Tomorrow, in What I Ate Wednesday I’ll talk about our own planning for the trip… Today, though, I want to discuss applying the Inhabited Kitchen way of cooking for someone else.

The parents live in their own house, and have been taking care of themselves. They are, though, at a stage in life when even a minor illness can rock you back on your heels for a few weeks. And, well, energy levels are dropping… But I have found a way to cook with little energy (because I had to… They were in much better shape than I was, a few years ago!) And I know how easy it is to pull a good and interesting meal together with a freezer full of previously cooked ingredients.

So, essentially, our gift to them was a freezer full of cooked ingredients.

I took the methods I have learned to fix a meal quickly and easily, and ramped them up to help Rich's parents do the same.

They’re already using quite a few available resources. They get rotisserie chickens, for instance – which are a wonderful option. Frozen cooked shrimp. Frozen dinners. Sauces in jars. So I’m just looking to add options… Also, they’re doing well for breakfast and lunch – it’s just dinner that is starting to be challenging (especially as they tire at the end of the day)  – so I didn’t worry about those meals.

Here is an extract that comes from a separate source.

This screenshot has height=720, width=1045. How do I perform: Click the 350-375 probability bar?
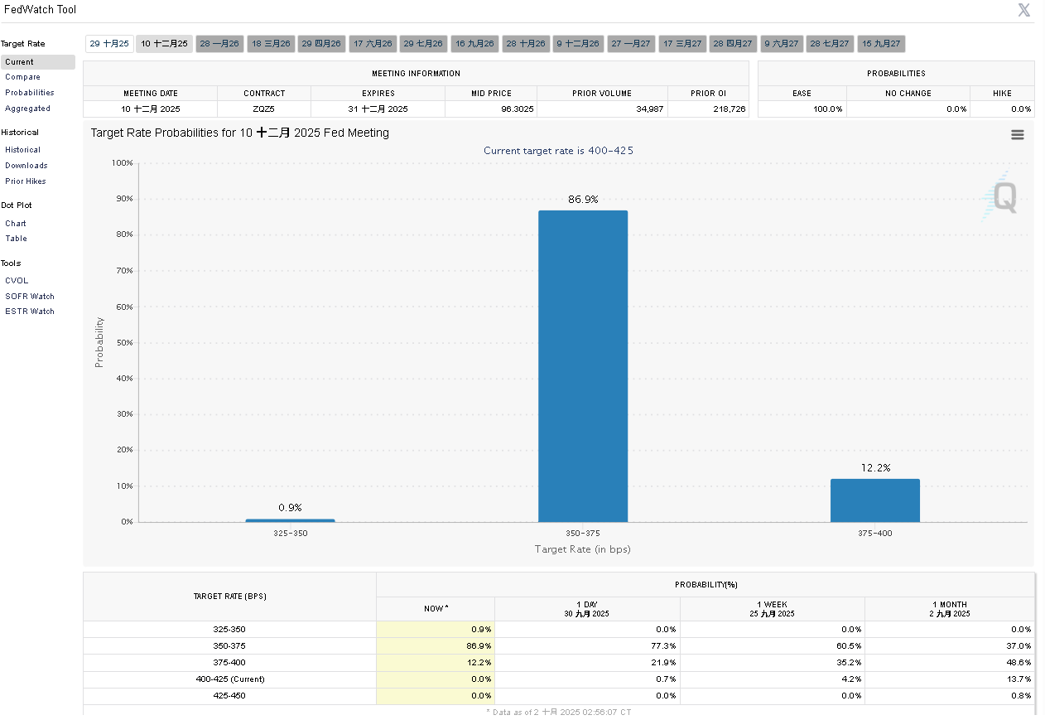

First, we went to the supermarket. I was looking just for pork chops – but the store had a reasonable pork loin, so I said OK and just got the whole thing. Lots of ground meat, also – both beef and turkey. And a chuck roast for pot roast. And just a little chicken breast – since they have other options for chicken.

Then I got two bags of onion, a stalk of celery, a cabbage, and a bag of carrots. I also got cans and cans of tomatoes and cream of mushroom, celery, and chicken soup. When I’m cooking, I use my roux cubes to make a fresh sauce – but that’s a further step, a further complication that they don’t need – easier is best, here. I didn’t get any pasta sauce, because they already had a few jars of a brand they prefer from another store – I know they’ll get more of that. They always have packaged broth on hand, too. I’m encouraging them to use more frozen, rather than fresh,  vegetables, both because they don’t need to do the prep and so that they can have more variety, instead of worrying about finishing something while it is still good. They enjoy a good salad, so I’m not concerned about them getting enough good fresh vegetables – though, for similar reasons, I am pointing them to precut salad veggies.

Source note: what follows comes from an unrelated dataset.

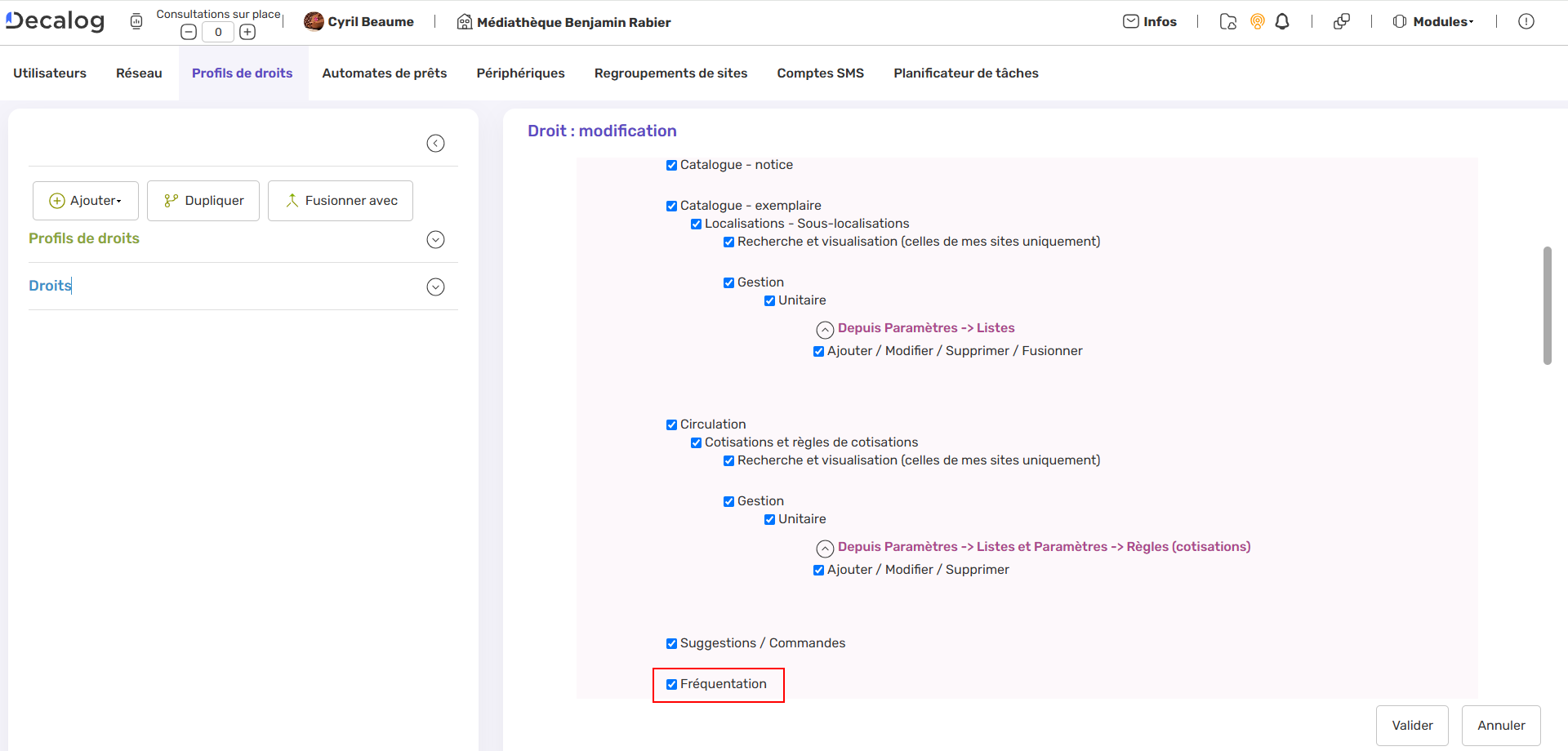Collapse the Depuis Paramètres -> Listes section

tap(825, 329)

First, the day I shopped,  I cut up the loin, so it would be manageable… One third in one piece as a roast, one third sliced in chops, one third cut in bit sized pieces. And I wrapped them and put them in the refrigerator… and cooked the pot roast in tomato puree (something between a pot roast and a Swiss Steak.) We all ate some of that for dinner that night, and I cut up and packaged the rest. I froze the meat in slices, and the sauce separately, in several small bowls,  so that the beefy tomato sauce could itself be used in other dishes. And we ate it with quinoa (which they already had…) so I cooked a big batch of that, to have leftovers. I reserved 2 cups of that, and froze the rest.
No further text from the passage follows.